Захмелевший самую малость Сергей с родительским глуповатым благодушием любовался дочерью, замечая в ней, в ее пластике, улыбках и гримасах неуловимые, казалось, лишь ему одному внятные материнские черты, когда-то дарившие блаженство; в то же время по-детски нетерпеливо ожидал он момента, когда дочка выйдет в гостям в подаренном им джинсовом костюмчике, и вот тогда уже произведет истинный фурор — такой нарядной, прелестной, соответствующей своему образу ее никто еще не видел. И все ахнут. Смешно признаться: давно и естественно презирая всю эту публику, он тем не менее безотчетно все еще ориентировался на ее вкусы, а значит, все еще от нее зависел, все еще рвался взять над нею верх.

Дашка в подаренном им костюмчике так и не появилась. Сначала он почувствовал себя уязвленным, потом успокоил себя тем, что в ворохе подарков до него просто-напросто не дошла очередь, а после новой рюмки даже польстил себе с охотой, что его подарок, как особо для нее дорогой, Дашка, очевидно, не захотела выставлять напоказ этой публике. В такую, ненароком забредшую ему в голову версию он почти уверовал, и, если бы не пожелал в ней окончательно убедиться, состояние тайного, незаметного никому торжества ничем бы не было нарушено. Так нет, дернул его черт, как, впрочем, и прежде дергал, прояснить до конца ситуацию.

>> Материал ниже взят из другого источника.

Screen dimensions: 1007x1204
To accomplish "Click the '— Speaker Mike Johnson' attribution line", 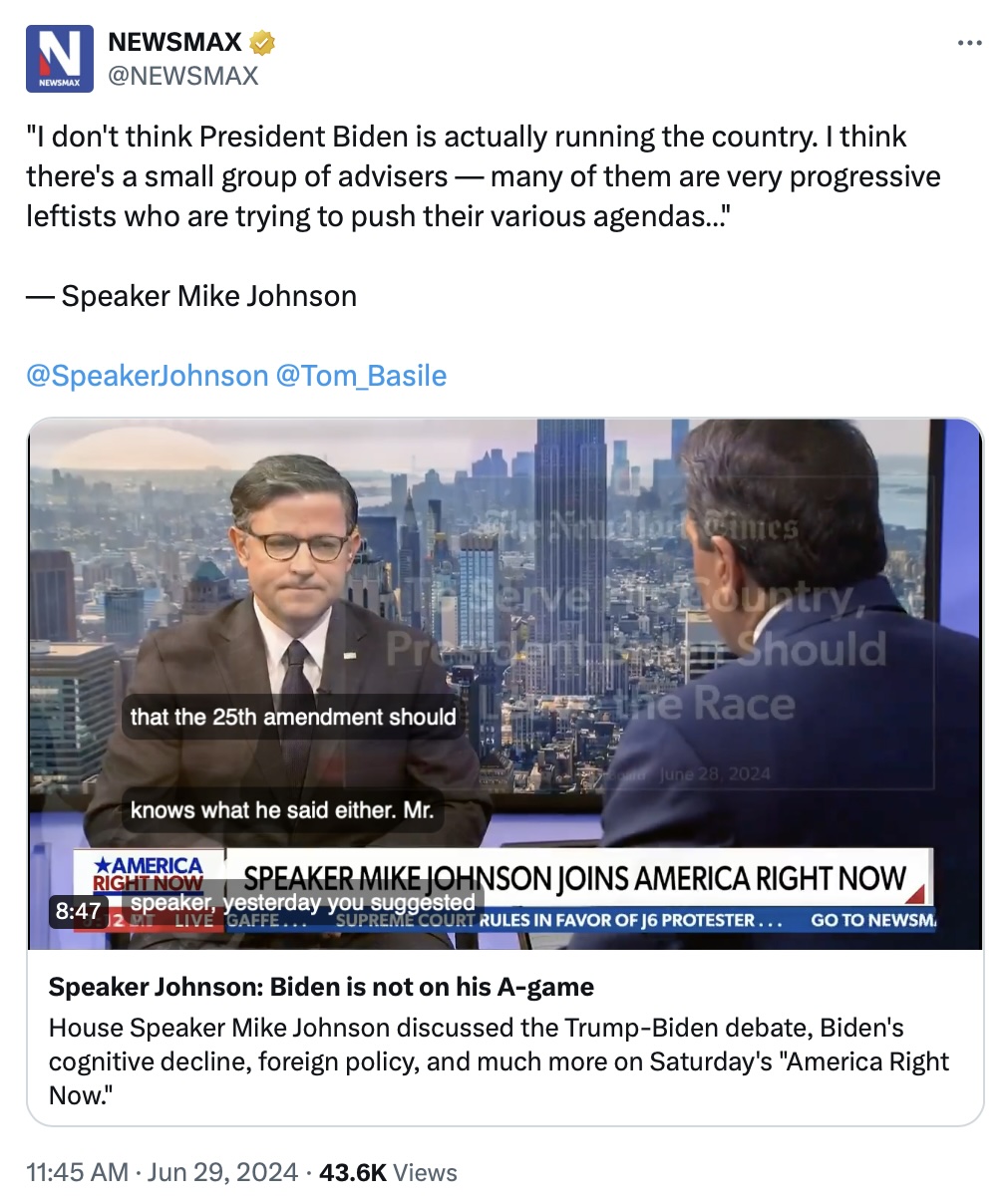I will (x=191, y=296).
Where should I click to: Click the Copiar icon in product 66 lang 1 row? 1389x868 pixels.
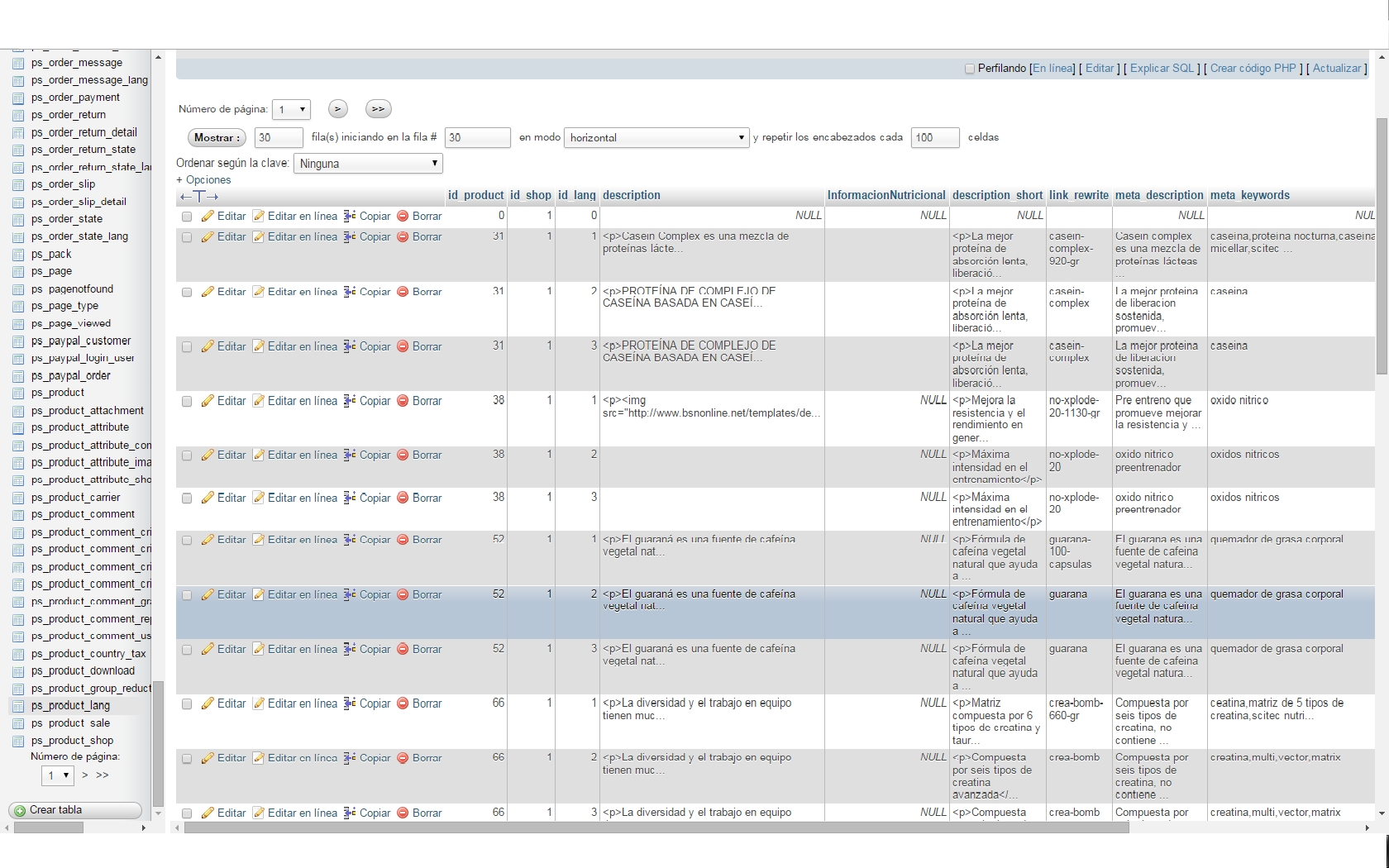pos(350,704)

На перевале вечера, когда всеобщее застолье мало-помалу завершилось а-ля фуршетом, проще говоря, междусобойчиками по разным углам квартиры, когда из разных ее концов полилась новейшая музыка и тонко защекотал ноздри пахучий дымок привозных сигарет, Сергей заглянул на минуту в Дашкину комнату, где бывшая его теща по обыкновению жеманно просвещала Дашку по части хороших манер, и, совершенно не сообразуясь с обстановкой, вытянул из кучи сваленных на диван вещей собственное приношение.

— А почему ты этот костюмчик не примерила? — осведомился он с чуть наигранной обидой, ожидая излияний, может, и не бог весть каких бурных, но искренних, только между ними двумя возможных признаний.

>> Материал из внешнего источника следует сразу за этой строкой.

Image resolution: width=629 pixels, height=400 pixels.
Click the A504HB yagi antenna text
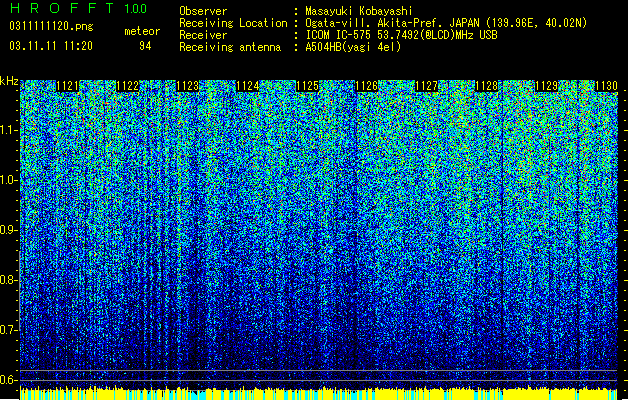[x=353, y=47]
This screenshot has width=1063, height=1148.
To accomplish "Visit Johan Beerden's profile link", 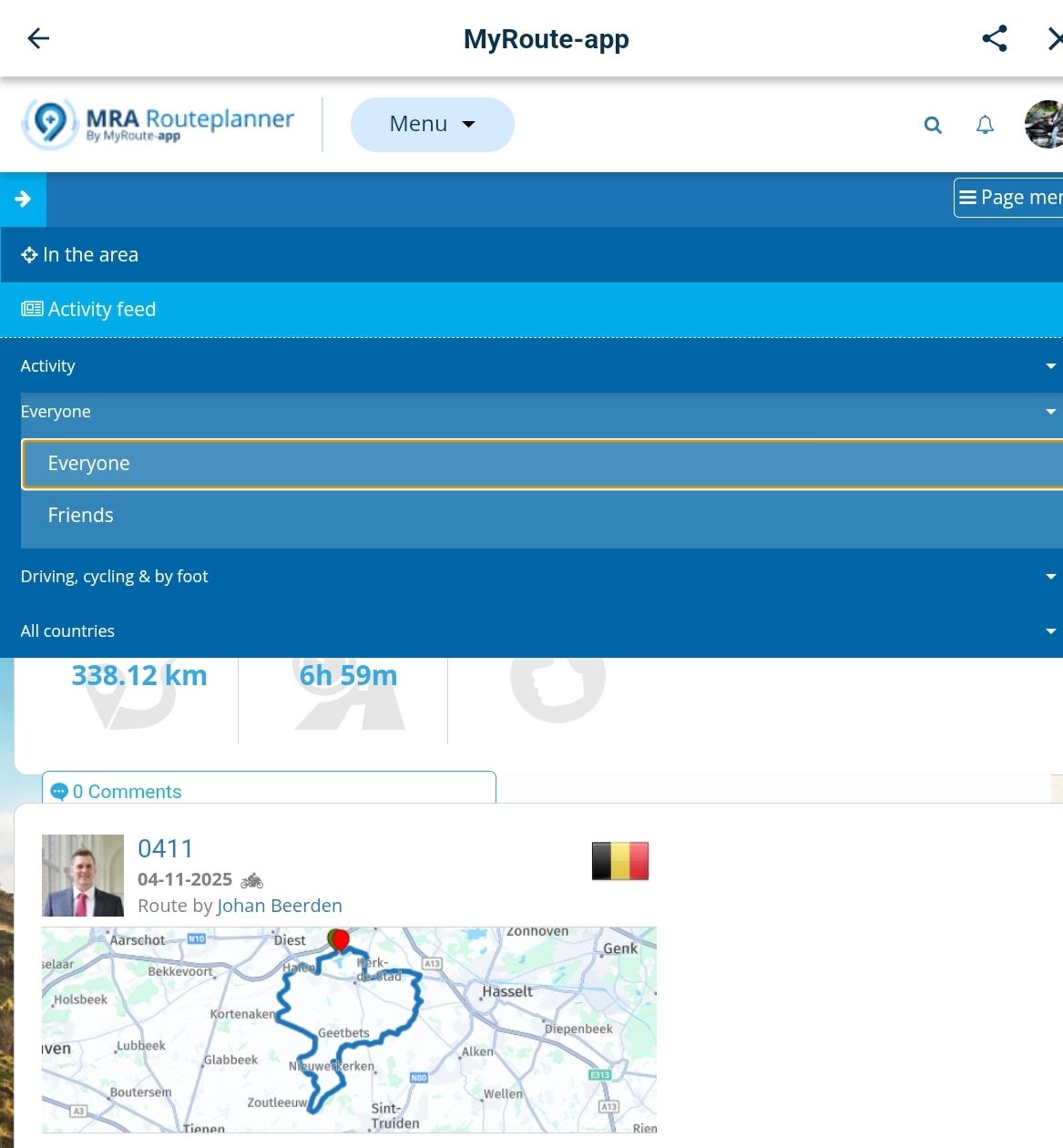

— Да ну его! — и впрямь вполне искренне поморщилась Дашка, даже не удостоив подарок взгляда. — Сразу видно — польский или болгарский!

Сергей не знал, какое у него в это мгновение лицо, дочкина же смазливая мордашка, как и у матери, сделалась непроницаемо-спесивой. И так же, как в свое время перед ее матерью, Сергей испытывал перед Дашкой совершенную растерянность, граничащую с чувством вины. Пластиковый конверт с джинсовым костюмчиком, как-то мгновенно упавшим в цене, действительно дрянным и поддельным, как это он сразу не заметил, жег ему руку. Неизвестно, что было с ним делать. Как со словами непринятой, ненужной любви — взять их назад, сделать вид, что они и не произносились вовсе? Несколько секунд он не в состоянии был ни слова вымолвить, ни пальцем пошевелить.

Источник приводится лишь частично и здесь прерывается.